→ TRY IT:
Starting at the top of the records below, write out each line exactly as it stands, stopping after the line with "México (372, 191)"; exclude the pictures.

Stored data entries:

BEGIN

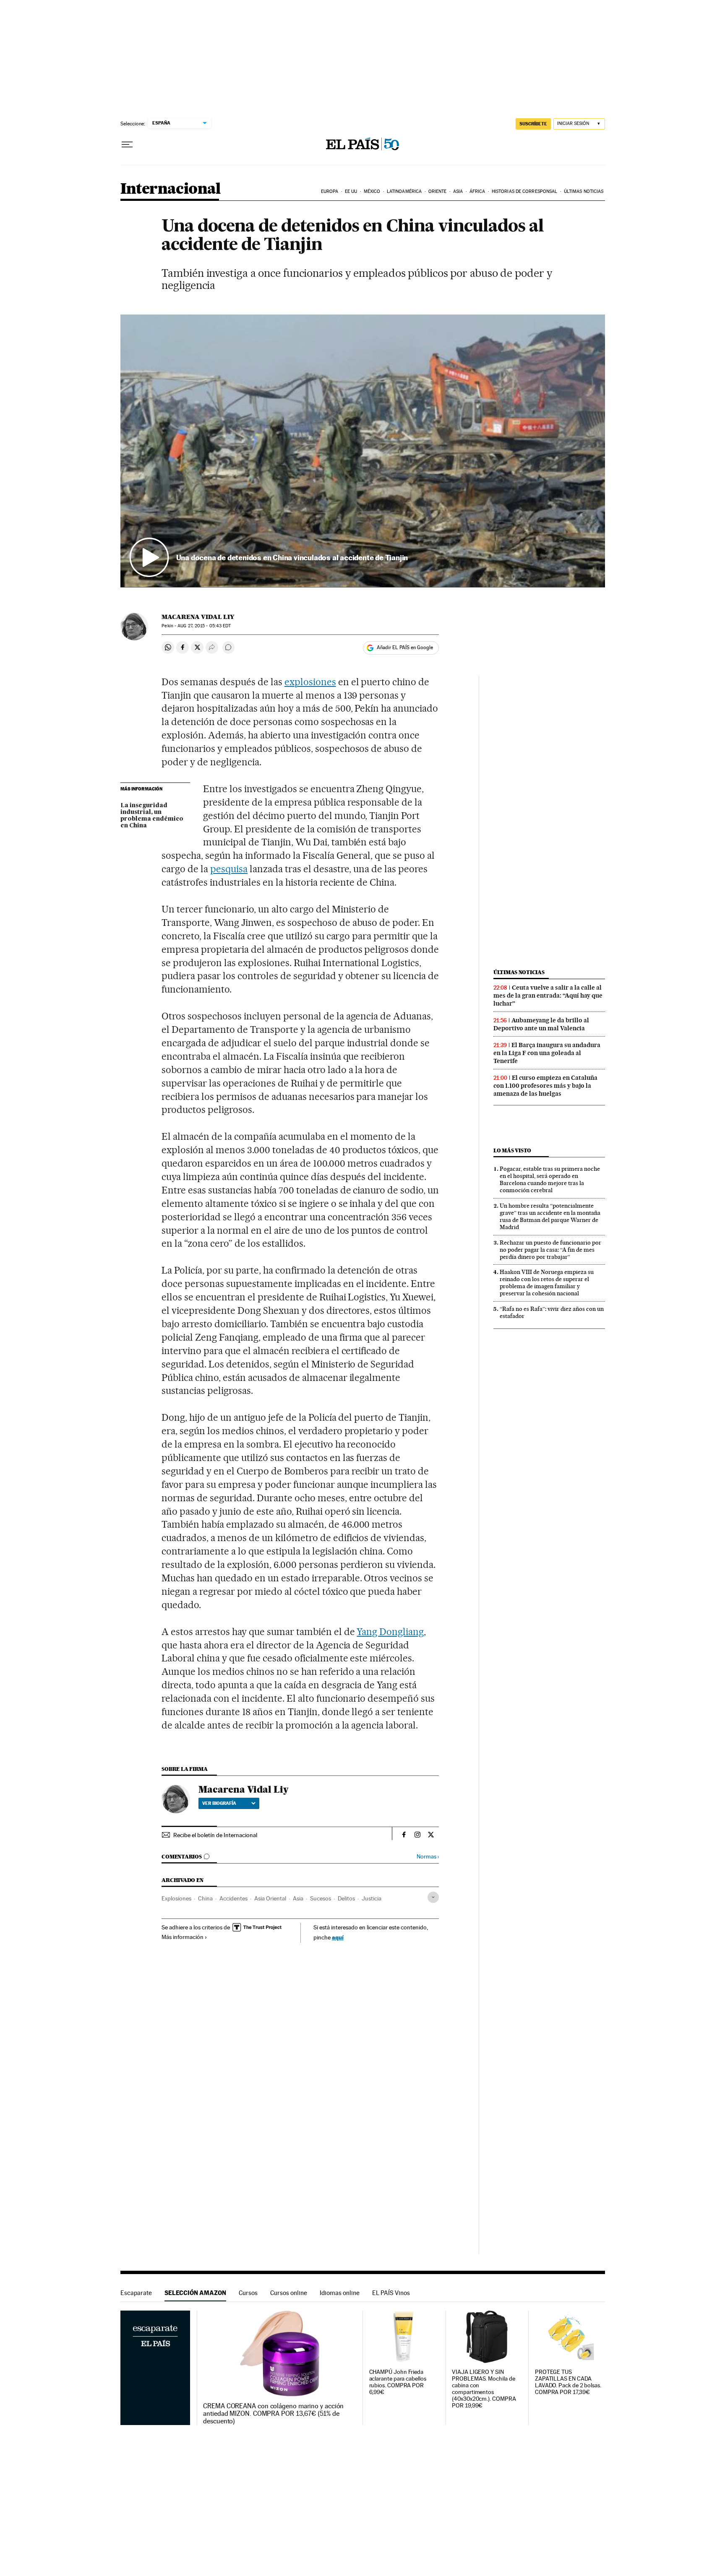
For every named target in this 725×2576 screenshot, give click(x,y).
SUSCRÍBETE (533, 124)
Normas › (428, 1856)
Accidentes (233, 1898)
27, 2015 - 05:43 (204, 626)
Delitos (346, 1898)
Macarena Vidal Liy (198, 617)
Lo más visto (512, 1150)
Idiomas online (340, 2292)
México (372, 191)
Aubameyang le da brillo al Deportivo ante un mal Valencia (541, 1024)
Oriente (437, 191)
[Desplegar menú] (127, 144)
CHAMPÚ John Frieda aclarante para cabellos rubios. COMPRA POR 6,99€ (397, 2382)
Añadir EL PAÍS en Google (405, 647)
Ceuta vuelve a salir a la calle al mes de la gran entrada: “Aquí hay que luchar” (547, 995)
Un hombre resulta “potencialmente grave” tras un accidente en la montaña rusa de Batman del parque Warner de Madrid (550, 1216)
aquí (338, 1937)
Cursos (248, 2292)
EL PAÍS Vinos (391, 2292)
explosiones (310, 682)
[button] (362, 451)
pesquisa (229, 869)
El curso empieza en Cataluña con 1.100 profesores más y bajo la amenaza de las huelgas (545, 1085)
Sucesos (320, 1898)
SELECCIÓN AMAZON (195, 2292)
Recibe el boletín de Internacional (215, 1835)
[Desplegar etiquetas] (433, 1897)
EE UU (351, 191)
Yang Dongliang (390, 1632)
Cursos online (288, 2292)
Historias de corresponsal (525, 191)
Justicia (371, 1898)
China (205, 1898)
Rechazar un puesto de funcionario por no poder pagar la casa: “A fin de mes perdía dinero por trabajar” (550, 1249)
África (477, 191)
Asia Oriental (270, 1898)
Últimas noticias (584, 191)
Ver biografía (219, 1803)
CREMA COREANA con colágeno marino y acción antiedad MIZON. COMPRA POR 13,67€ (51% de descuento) (273, 2413)
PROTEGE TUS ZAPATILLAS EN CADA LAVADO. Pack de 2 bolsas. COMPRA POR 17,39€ (568, 2382)
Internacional (170, 189)
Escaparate (136, 2292)
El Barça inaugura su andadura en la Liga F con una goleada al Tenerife (546, 1053)
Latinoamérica (404, 191)
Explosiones (176, 1898)
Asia (458, 191)
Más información (182, 1937)
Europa (330, 191)
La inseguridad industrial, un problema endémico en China (151, 816)
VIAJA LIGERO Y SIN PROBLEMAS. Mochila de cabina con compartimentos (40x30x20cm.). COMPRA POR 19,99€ (484, 2389)
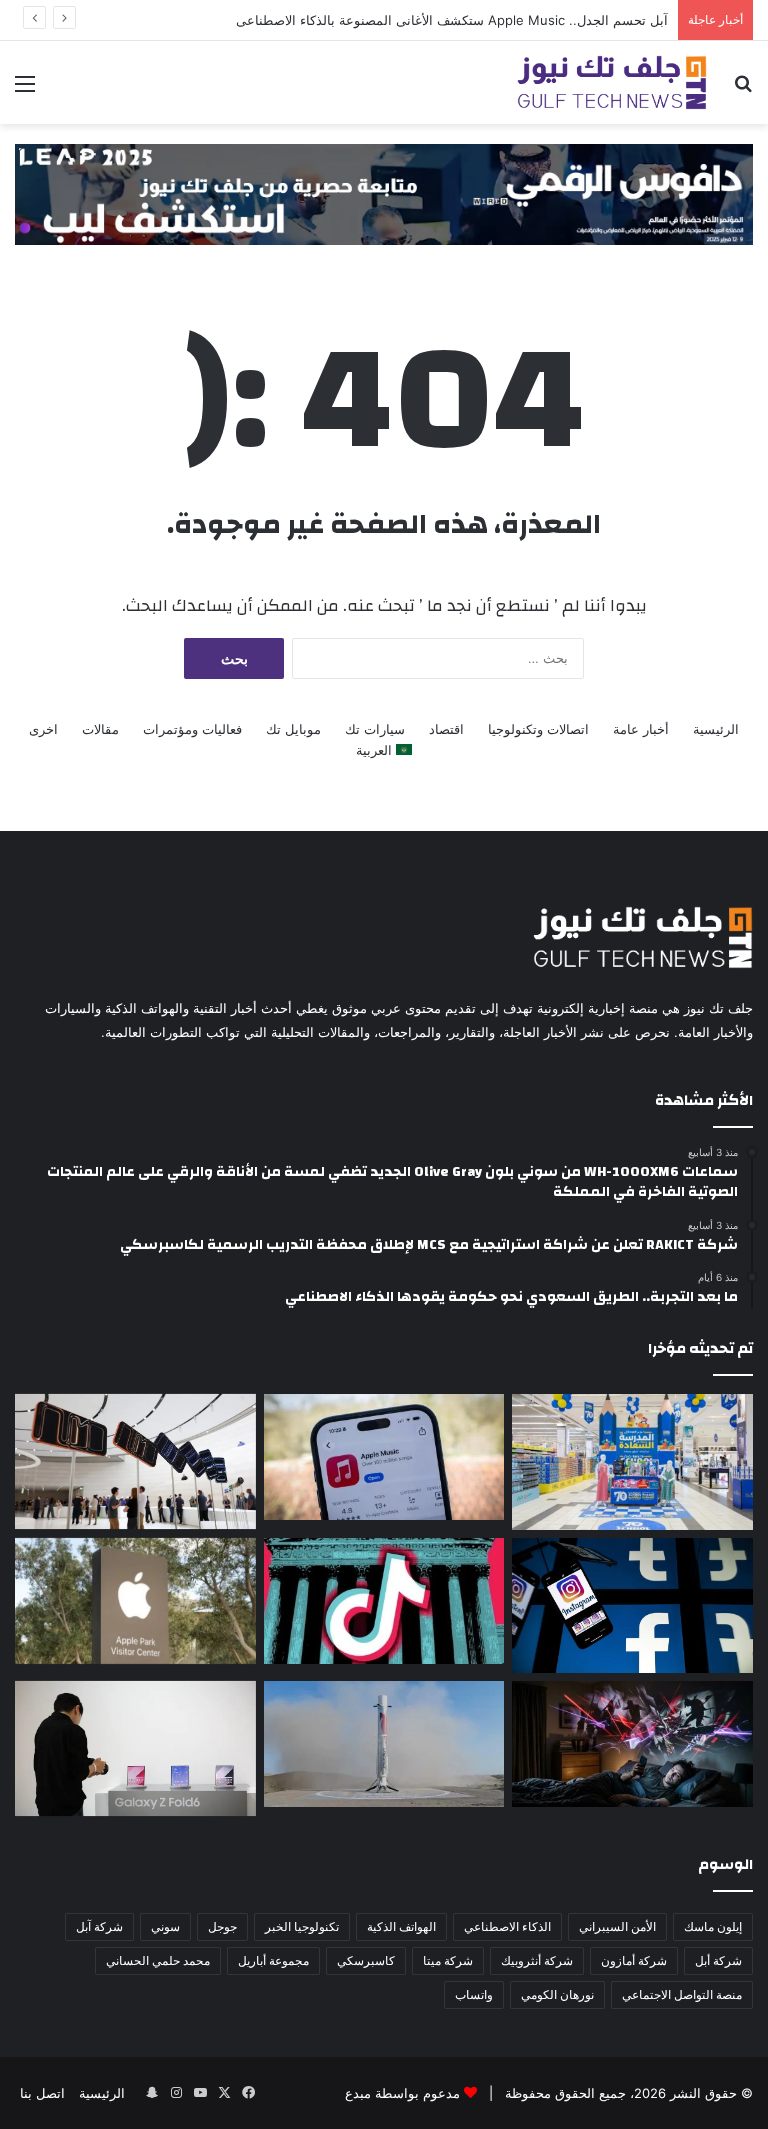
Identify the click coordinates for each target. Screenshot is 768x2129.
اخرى (43, 729)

END

→ REPLY TO THE EXERCISE:
For every named target in this 725×2576 screenshot, give click(x,y).
SUSCRÍBETE (533, 124)
Normas › (428, 1856)
Accidentes (233, 1898)
27, 2015 - 05:43 (204, 626)
Delitos (346, 1898)
Macarena Vidal Liy (198, 617)
Lo más visto (512, 1150)
Idiomas online (340, 2292)
México (372, 191)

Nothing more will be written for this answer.